[PROBLEM REQUIREMENTS]:
Reproduce every entry word for word.
⟨
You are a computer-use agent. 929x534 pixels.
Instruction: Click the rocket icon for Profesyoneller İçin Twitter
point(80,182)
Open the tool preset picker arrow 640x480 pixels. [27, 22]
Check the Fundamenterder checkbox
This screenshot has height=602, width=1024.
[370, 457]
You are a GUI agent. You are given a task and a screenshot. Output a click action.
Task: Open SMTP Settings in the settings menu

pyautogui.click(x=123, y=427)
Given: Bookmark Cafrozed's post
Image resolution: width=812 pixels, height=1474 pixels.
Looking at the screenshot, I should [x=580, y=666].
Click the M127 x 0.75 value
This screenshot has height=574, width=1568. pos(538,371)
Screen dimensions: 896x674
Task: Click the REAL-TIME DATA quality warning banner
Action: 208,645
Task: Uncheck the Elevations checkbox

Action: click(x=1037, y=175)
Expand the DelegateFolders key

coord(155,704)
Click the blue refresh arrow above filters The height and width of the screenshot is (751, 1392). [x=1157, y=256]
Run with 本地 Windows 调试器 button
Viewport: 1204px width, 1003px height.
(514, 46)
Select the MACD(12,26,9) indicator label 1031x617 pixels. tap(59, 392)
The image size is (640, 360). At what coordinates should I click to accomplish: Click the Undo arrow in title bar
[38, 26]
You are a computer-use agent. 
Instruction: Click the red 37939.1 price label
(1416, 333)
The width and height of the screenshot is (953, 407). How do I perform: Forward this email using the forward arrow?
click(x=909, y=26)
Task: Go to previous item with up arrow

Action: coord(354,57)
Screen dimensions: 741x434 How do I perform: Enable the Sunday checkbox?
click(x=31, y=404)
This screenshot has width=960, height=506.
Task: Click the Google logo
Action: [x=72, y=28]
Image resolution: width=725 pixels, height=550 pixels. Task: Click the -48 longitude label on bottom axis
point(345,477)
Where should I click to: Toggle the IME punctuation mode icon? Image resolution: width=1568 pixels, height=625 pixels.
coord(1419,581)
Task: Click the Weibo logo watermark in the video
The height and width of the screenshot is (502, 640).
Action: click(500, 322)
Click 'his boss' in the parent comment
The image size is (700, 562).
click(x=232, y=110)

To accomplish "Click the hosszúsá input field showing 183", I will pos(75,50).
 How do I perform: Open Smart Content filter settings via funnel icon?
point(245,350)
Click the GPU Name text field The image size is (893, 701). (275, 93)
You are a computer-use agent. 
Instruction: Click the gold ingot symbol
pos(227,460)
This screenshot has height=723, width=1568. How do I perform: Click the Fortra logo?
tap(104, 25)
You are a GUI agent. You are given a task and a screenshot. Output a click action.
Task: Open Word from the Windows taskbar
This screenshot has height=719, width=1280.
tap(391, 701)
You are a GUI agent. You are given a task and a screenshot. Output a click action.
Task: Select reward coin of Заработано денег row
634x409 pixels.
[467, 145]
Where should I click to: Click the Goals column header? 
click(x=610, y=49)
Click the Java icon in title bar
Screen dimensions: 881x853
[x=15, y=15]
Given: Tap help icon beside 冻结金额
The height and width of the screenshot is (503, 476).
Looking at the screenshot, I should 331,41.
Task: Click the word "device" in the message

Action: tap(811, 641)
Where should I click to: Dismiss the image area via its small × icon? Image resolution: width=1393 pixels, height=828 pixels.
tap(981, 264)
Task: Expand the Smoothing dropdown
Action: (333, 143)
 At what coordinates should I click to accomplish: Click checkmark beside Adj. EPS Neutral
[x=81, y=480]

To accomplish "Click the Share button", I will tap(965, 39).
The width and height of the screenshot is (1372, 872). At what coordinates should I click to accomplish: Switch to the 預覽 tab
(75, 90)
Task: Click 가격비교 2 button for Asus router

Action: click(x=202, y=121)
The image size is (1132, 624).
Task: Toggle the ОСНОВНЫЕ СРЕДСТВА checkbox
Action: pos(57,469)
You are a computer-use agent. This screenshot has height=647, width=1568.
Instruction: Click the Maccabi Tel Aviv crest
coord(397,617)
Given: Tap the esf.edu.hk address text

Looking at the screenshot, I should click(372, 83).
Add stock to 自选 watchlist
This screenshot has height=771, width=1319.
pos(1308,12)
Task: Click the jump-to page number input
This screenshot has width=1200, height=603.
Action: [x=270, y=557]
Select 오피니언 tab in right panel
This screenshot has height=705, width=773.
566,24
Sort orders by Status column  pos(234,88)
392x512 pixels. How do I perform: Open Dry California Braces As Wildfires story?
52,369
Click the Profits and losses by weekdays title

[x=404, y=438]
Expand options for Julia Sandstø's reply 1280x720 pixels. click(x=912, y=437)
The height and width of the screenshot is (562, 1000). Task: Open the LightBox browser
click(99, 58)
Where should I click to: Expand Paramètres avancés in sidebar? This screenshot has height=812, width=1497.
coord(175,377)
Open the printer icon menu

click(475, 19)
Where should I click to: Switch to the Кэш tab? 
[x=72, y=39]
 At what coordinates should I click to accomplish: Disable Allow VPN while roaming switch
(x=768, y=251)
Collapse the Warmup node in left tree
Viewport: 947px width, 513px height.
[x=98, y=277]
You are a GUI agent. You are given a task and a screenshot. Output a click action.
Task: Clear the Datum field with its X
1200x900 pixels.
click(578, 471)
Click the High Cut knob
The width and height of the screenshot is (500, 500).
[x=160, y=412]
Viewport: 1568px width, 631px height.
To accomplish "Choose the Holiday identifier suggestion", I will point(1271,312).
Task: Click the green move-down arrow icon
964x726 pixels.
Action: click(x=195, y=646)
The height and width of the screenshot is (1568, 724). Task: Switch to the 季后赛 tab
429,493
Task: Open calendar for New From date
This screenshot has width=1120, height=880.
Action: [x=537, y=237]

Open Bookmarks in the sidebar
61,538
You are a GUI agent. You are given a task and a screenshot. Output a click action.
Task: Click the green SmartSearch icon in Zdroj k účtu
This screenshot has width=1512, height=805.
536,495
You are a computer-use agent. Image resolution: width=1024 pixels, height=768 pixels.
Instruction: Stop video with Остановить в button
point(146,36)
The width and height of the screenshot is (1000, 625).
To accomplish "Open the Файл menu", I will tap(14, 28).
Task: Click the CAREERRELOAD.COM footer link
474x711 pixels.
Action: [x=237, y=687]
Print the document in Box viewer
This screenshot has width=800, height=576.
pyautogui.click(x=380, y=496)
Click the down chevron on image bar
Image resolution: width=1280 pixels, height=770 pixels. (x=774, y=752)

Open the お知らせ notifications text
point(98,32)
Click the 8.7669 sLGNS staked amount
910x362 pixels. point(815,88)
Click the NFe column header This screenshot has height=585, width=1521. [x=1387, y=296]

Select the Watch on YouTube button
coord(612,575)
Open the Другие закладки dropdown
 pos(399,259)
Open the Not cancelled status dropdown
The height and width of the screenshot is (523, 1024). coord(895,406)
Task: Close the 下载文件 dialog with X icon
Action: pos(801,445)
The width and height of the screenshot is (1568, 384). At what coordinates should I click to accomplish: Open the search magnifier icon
⟩
[WRITTEN RESPONSE]:
You are a computer-use agent. 929x534 pixels.
Instruction: Click the rocket icon for Profesyoneller İçin Twitter
point(80,182)
Open the tool preset picker arrow 640x480 pixels. [27, 22]
Check the Fundamenterder checkbox
This screenshot has height=602, width=1024.
[370, 457]
You are a GUI agent. You are given a task and a screenshot. Output a click action.
Task: Open SMTP Settings in the settings menu

pyautogui.click(x=123, y=427)
Given: Bookmark Cafrozed's post
Image resolution: width=812 pixels, height=1474 pixels.
Looking at the screenshot, I should [x=580, y=666].
Click the M127 x 0.75 value
This screenshot has height=574, width=1568. pos(538,371)
Screen dimensions: 896x674
Task: Click the REAL-TIME DATA quality warning banner
Action: 208,645
Task: Uncheck the Elevations checkbox

Action: click(x=1037, y=175)
Expand the DelegateFolders key

coord(155,704)
Click the blue refresh arrow above filters The height and width of the screenshot is (751, 1392). [x=1157, y=256]
Run with 本地 Windows 调试器 button
Viewport: 1204px width, 1003px height.
(514, 46)
Select the MACD(12,26,9) indicator label 1031x617 pixels. tap(59, 392)
The image size is (640, 360). At what coordinates should I click to accomplish: Click the Undo arrow in title bar
[38, 26]
You are a computer-use agent. 
Instruction: Click the red 37939.1 price label
(1416, 333)
The width and height of the screenshot is (953, 407). How do I perform: Forward this email using the forward arrow?
click(x=909, y=26)
Task: Go to previous item with up arrow

Action: coord(354,57)
Screen dimensions: 741x434 How do I perform: Enable the Sunday checkbox?
click(x=31, y=404)
This screenshot has width=960, height=506.
Task: Click the Google logo
Action: [x=72, y=28]
Image resolution: width=725 pixels, height=550 pixels. Task: Click the -48 longitude label on bottom axis
point(345,477)
Where should I click to: Toggle the IME punctuation mode icon? Image resolution: width=1568 pixels, height=625 pixels.
coord(1419,581)
Task: Click the Weibo logo watermark in the video
The height and width of the screenshot is (502, 640).
Action: click(500, 322)
Click 'his boss' in the parent comment
The image size is (700, 562).
click(x=232, y=110)

To accomplish "Click the hosszúsá input field showing 183", I will pos(75,50).
 How do I perform: Open Smart Content filter settings via funnel icon?
point(245,350)
Click the GPU Name text field The image size is (893, 701). (275, 93)
You are a computer-use agent. 
Instruction: Click the gold ingot symbol
pos(227,460)
This screenshot has height=723, width=1568. How do I perform: Click the Fortra logo?
tap(104, 25)
You are a GUI agent. You are given a task and a screenshot. Output a click action.
Task: Open Word from the Windows taskbar
This screenshot has height=719, width=1280.
tap(391, 701)
You are a GUI agent. You are given a task and a screenshot. Output a click action.
Task: Select reward coin of Заработано денег row
634x409 pixels.
[467, 145]
Where should I click to: Click the Goals column header? 
click(x=610, y=49)
Click the Java icon in title bar
Screen dimensions: 881x853
[x=15, y=15]
Given: Tap help icon beside 冻结金额
The height and width of the screenshot is (503, 476).
Looking at the screenshot, I should 331,41.
Task: Click the word "device" in the message

Action: tap(811, 641)
Where should I click to: Dismiss the image area via its small × icon? Image resolution: width=1393 pixels, height=828 pixels.
tap(981, 264)
Task: Expand the Smoothing dropdown
Action: (333, 143)
 At what coordinates should I click to accomplish: Click checkmark beside Adj. EPS Neutral
[x=81, y=480]

To accomplish "Click the Share button", I will tap(965, 39).
The width and height of the screenshot is (1372, 872). At what coordinates should I click to accomplish: Switch to the 預覽 tab
(75, 90)
Task: Click 가격비교 2 button for Asus router

Action: click(x=202, y=121)
The image size is (1132, 624).
Task: Toggle the ОСНОВНЫЕ СРЕДСТВА checkbox
Action: pos(57,469)
You are a computer-use agent. This screenshot has height=647, width=1568.
Instruction: Click the Maccabi Tel Aviv crest
coord(397,617)
Given: Tap the esf.edu.hk address text

Looking at the screenshot, I should click(372, 83).
Add stock to 自选 watchlist
This screenshot has height=771, width=1319.
pos(1308,12)
Task: Click the jump-to page number input
This screenshot has width=1200, height=603.
Action: [x=270, y=557]
Select 오피니언 tab in right panel
This screenshot has height=705, width=773.
566,24
Sort orders by Status column  pos(234,88)
392x512 pixels. How do I perform: Open Dry California Braces As Wildfires story?
52,369
Click the Profits and losses by weekdays title

[x=404, y=438]
Expand options for Julia Sandstø's reply 1280x720 pixels. click(x=912, y=437)
The height and width of the screenshot is (562, 1000). Task: Open the LightBox browser
click(99, 58)
Where should I click to: Expand Paramètres avancés in sidebar? This screenshot has height=812, width=1497.
coord(175,377)
Open the printer icon menu

click(475, 19)
Where should I click to: Switch to the Кэш tab? 
[x=72, y=39]
 At what coordinates should I click to accomplish: Disable Allow VPN while roaming switch
(x=768, y=251)
Collapse the Warmup node in left tree
Viewport: 947px width, 513px height.
[x=98, y=277]
You are a GUI agent. You are given a task and a screenshot. Output a click action.
Task: Clear the Datum field with its X
1200x900 pixels.
click(578, 471)
Click the High Cut knob
The width and height of the screenshot is (500, 500).
[x=160, y=412]
Viewport: 1568px width, 631px height.
To accomplish "Choose the Holiday identifier suggestion", I will point(1271,312).
Task: Click the green move-down arrow icon
964x726 pixels.
Action: click(x=195, y=646)
The height and width of the screenshot is (1568, 724). Task: Switch to the 季后赛 tab
429,493
Task: Open calendar for New From date
This screenshot has width=1120, height=880.
Action: [x=537, y=237]

Open Bookmarks in the sidebar
61,538
You are a GUI agent. You are given a task and a screenshot. Output a click action.
Task: Click the green SmartSearch icon in Zdroj k účtu
This screenshot has width=1512, height=805.
536,495
You are a computer-use agent. Image resolution: width=1024 pixels, height=768 pixels.
Instruction: Stop video with Остановить в button
point(146,36)
The width and height of the screenshot is (1000, 625).
To accomplish "Open the Файл menu", I will tap(14, 28).
Task: Click the CAREERRELOAD.COM footer link
474x711 pixels.
Action: [x=237, y=687]
Print the document in Box viewer
This screenshot has width=800, height=576.
pyautogui.click(x=380, y=496)
Click the down chevron on image bar
Image resolution: width=1280 pixels, height=770 pixels. (x=774, y=752)

Open the お知らせ notifications text
point(98,32)
Click the 8.7669 sLGNS staked amount
910x362 pixels. point(815,88)
Click the NFe column header This screenshot has height=585, width=1521. [x=1387, y=296]

Select the Watch on YouTube button
coord(612,575)
Open the Другие закладки dropdown
 pos(399,259)
Open the Not cancelled status dropdown
The height and width of the screenshot is (523, 1024). coord(895,406)
Task: Close the 下载文件 dialog with X icon
Action: pos(801,445)
The width and height of the screenshot is (1568, 384). At what coordinates should I click to accomplish: Open the search magnifier icon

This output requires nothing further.